Il a également le droit de châtier les contrevenants aux règles qu’il a dicté dans son royaume. Ainsi, on peut le voir écraser le château de sable d’un enfant qui a lui-même cassé la tour de sable d’un autre.

Vous l’aurez compris, ce père m’exaspère. Jusqu’à présent, il n’a pas encore ressenti le besoin d’intervenir auprès de mes filles, et heureusement, parce que je ne supporte pas son comportement. Le parc, et à fortiori, le bac à sable est une belle zone d’apprentissage pour les enfants. Ils sont confrontés à des enfants de tout âge qui n’ont pas la même expérience de la collectivité, du partage, de la tolérance, du respect des jeux des autres.

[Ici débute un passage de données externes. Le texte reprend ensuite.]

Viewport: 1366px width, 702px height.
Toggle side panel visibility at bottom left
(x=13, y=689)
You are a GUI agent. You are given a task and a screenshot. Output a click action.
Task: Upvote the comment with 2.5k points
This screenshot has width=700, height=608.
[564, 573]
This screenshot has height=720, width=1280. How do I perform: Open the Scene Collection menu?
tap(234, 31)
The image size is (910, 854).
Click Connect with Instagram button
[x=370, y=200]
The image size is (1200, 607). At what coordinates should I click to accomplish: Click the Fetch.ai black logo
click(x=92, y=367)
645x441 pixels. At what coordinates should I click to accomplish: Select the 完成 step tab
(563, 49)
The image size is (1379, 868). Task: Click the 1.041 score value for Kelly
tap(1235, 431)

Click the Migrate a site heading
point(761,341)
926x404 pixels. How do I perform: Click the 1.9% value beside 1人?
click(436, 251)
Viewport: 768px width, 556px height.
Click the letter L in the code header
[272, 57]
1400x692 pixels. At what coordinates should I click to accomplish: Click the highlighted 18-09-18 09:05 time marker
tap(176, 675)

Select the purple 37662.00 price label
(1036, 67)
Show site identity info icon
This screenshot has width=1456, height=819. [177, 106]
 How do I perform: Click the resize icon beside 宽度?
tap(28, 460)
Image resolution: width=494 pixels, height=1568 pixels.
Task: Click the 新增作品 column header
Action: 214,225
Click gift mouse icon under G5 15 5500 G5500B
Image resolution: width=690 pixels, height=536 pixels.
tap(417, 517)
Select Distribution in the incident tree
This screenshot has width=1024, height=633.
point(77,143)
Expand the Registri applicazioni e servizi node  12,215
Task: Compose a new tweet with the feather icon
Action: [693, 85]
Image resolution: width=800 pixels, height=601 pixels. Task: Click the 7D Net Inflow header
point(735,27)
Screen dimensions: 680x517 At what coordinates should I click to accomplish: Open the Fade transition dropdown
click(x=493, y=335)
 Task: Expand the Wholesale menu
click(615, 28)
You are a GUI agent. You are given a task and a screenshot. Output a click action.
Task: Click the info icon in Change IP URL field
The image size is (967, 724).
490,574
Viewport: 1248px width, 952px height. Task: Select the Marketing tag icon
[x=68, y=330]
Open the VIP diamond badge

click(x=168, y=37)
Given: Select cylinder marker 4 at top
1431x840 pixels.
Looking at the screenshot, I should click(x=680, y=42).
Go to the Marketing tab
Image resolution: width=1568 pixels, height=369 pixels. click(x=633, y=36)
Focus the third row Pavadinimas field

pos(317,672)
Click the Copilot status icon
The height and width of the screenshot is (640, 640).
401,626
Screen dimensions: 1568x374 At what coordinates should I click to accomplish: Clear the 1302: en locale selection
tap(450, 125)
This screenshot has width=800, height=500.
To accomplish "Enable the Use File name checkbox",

C’est donc forcément une zone de friction. Il y a les plus petits qui n’ont pas le sens de la propriété partagent tout, mais pleurent parfois de frustration et détruisent les oeuvres des autres. Les moyens qui ne partagent pas mais veulent prendre tout ce qu’ils désirent et cela passe parfois par des gestes un peu violents et des bousculades. Les grands qui jouent en groupe, construisent, bâtissent et n’aiment pas qu’on détruise leurs oeuvres. Mais c’est aussi une merveilleuse zone d’apprentissage :

  • du partage (je prête mes jouets, je demande pour qu’on me prête des jouets),
  • du respect (je ne casse pas les constructions des autres, j’accepte que je ne peux pas avoir tout ce que je veux),
  • de la tolérance (j’accepte que les plus petits ne comprennent encore pas toutes les règles des jeux collectifs, j’accepte quand jouant en groupe les autres ne fassent pas systématiquement ce que j’espère).

Au milieu de ça, de mon point de vue, les accompagnants sont là bien-sûr pour rappeler les règles de base. Mais ils n’ont pas besoin d’intervenir systématiquement à chaque écart, les enfants doivent apprendre les limites aussi bien des parents que des autres enfants. D’autre part, sauf mise en danger évidente de soi ou d’autrui, chaque accompagnant s’occupe des enfants dont il a la charge. Cela pour une simple et bonne raison, les règles ne sont pas les mêmes dans chaque foyer et il n’y a aucune raison qu’il y ait dans un parc libre d’accès une autorité supérieure qui dicterait ses propres règles :

  • Il y a des parents qui demandent aux enfants de ne jouer qu’avec leurs propres jeux et des parents qui au contraire imposent le partage,
  • Il y a des parents qui demandent aux enfants de ne pas mouiller le sable et d’autres qui les accompagnent jusqu’à la fontaine pour remplir leur seau,
  • Il y a des parents qui demandent à leurs enfants de ne pas mettre de sable sur leurs pieds et d’autres qui déchaussent leurs enfants,
  • etc.

Le parc est donc une zone de friction pour les parents comme pour les enfants. Contrairement aux zones de collectivités organisées (crèches, halte-garderie, école, activité péri-scolaire), il n’y a pas d’autorité indépendante pour chapeauter  l’ensemble (parents et enfants) et dicter les règles universelles qui s’y appliquent. C’est donc aux parents et aux enfants d’avoir l’intelligence et l’ouverture d’esprit de vivre ensemble pour un bref temps, de tolérer les différences. Et cela doit rester ainsi, il n’y a pas lieu de voir émerger des « rois » (ou reine d’ailleurs) qui imposent leur propre loi.